Naamah hummed, her eyes unseeing, lost in her own world.
A commotion outside the room made me snap up my head, look to the closed door leading out of these chambers. Sounds of metal clanging came from the other side. Fighting?
I had a brief moment of wide-eyed confusion, and then the door burst in as if blasted by an explosion.
A demon barreled inside. For a hopeful second, I thought it was Azazel.
But no, this was someone else. Someone with wild eyes, blood all over him, and a raised dagger. “I found her!” he yelled.
And then he threw the blade.
I didn’t even have time to startle. The knife embedded itself in flesh with a nauseating thunk. Next to me, Naamah toppled over backwards, the dagger protruding from her chest, rendering her unconscious.
No!
The demon was already striding toward us, giving me a cursory glance. My hand curled around the hilt of my dagger, hidden from his view next to my thigh.
Having reached us, he grabbed my hair and pulled me up. Pain shot from my scalp all the way through my body, and I screamed, pawing at his grip with my free hand. The flash of a blade, cold steel against my throat.
The demon peered at me. “You’re Azazel’s, hm?” He clucked his tongue. “Didn’t expect you here, but you’ll be a nice bonus.”
Focus, Zoe. I breathed, stilled the shaking of my hand. Muscle memory took over. Weeks of training, repeating the same movement over and over, guided my stroke. With an exhale, I yanked the dagger up and shoved it forward, straight into the demon’s chest.
His eyes widened, his features going slack. His grip on my hair spasmed, eased. I fell to the floor at the same time he dropped his blade. A second of frozen shock, then I rolled over and stumbled to my feet.
The demon lay on his back, eyes staring at the ceiling, mouth agape. The dagger sat in his chest, bull’s eye in his heart—incapacitating him for now, just like Azazel had taught me.
I let out a rugged breath. My hands were shaking, my heartbeat a jackhammer in my chest. What now?
More sounds of fighting from the hallway. Shit, shit, shit. He’d yelled to someone earlier. He had backup.
My gaze fell on Naamah, still lying there with the dagger in her chest. I rushed to her, grabbed the handle, and yanked the blade out. That should speed up the healing, shouldn’t it? And when she woke, she’d be able to fight, right? Right?
Just then another demon ran into the room, sword raised. All the blood drained from my head, making me dizzy. Too soon. Naamah was still out. I hadn’t even raised the dagger yet when the demon stood over me, the tip of his sword under my chin.
No way could I repeat my earlier move now, not with me on my knees and him standing. I swallowed.

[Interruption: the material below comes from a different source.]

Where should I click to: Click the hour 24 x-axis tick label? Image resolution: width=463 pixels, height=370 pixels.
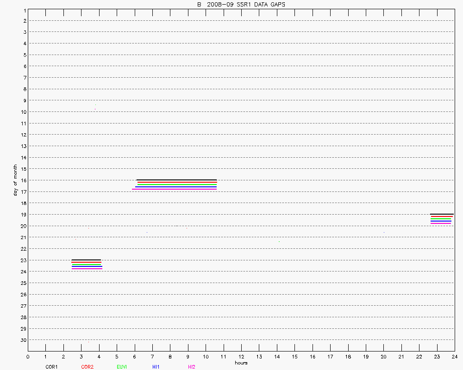(x=455, y=357)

A rush of air was the only warning. The demon jerked, his chest bowed outward, and then the bloody tip of a sword emerged from inside him. Muscles loosening, he fell to his knees, then slumped to the side, the sword still embedded, the handle sticking out his back.
Behind him stood a dark-haired female demon in the black-and-gold livery of Lucifer’s guards, blood-streaked and half-shredded, a second sword in her hand. Her eyes took in the scene.
A demon with a dagger in his chest. Naamah on her back, the front of her dress bloodstained. Me, on my knees over her, a blade clutched in my hands.
My eyes widened. I dropped the dagger and pulled my hands up in the universal pose of surrender. “It wasn’t me!”
The guard’s brown eyes narrowed.
“Okay,” I said frantically, “I did him. But not her!” I jerked my head toward Naamah. “We were just talking. Then this guy ran in and knifed her. He came for me too, and I stuck him with my dagger. That’s all, I swear!”
“How did you get in here?”
“I was lost and there were these rats and I had to run, but there was no other way, so I used a sigil, it’s the only sigil I know, from Azazel, I had no idea where it would lead me, but then it opened up here and—”
“Stop,” the guard barked. Pinching the bridge of her nose, she added in a murmur, “Hell’s bells.”
Apparently dismissing me for the moment, she stalked past me to the first demon—still down for the count—hauled him up by the throat, and slashed off his legs with two horribly efficient strokes of her sword.
I winced and crawled backward.
The guard proceeded to chop off the demon’s arms at the shoulder as well, then dropped him unceremoniously. All through the butchery, the demon hadn’t moved, still unconscious. Swinging the sword in her hand, the guard strode to the second demon—also still knocked out—and yanked him up by the throat too.
I covered my mouth with my hand, trying to keep the bile from rising up. Averting my eyes didn’t help much. The sounds of her cutting off the limbs of the demon painted a vivid enough picture in my mind, given I’d just witnessed what it looked like.
Naamah stirred. Gasping, she rolled over and into a crouch. Her eyes roved over the bloodbath in the room, flicked from me to the guard.
“My lady,” the guard said with a bow. “Please excuse the mess. Someone will come by shortly to clean up. I suggest you retreat to your bedroom.”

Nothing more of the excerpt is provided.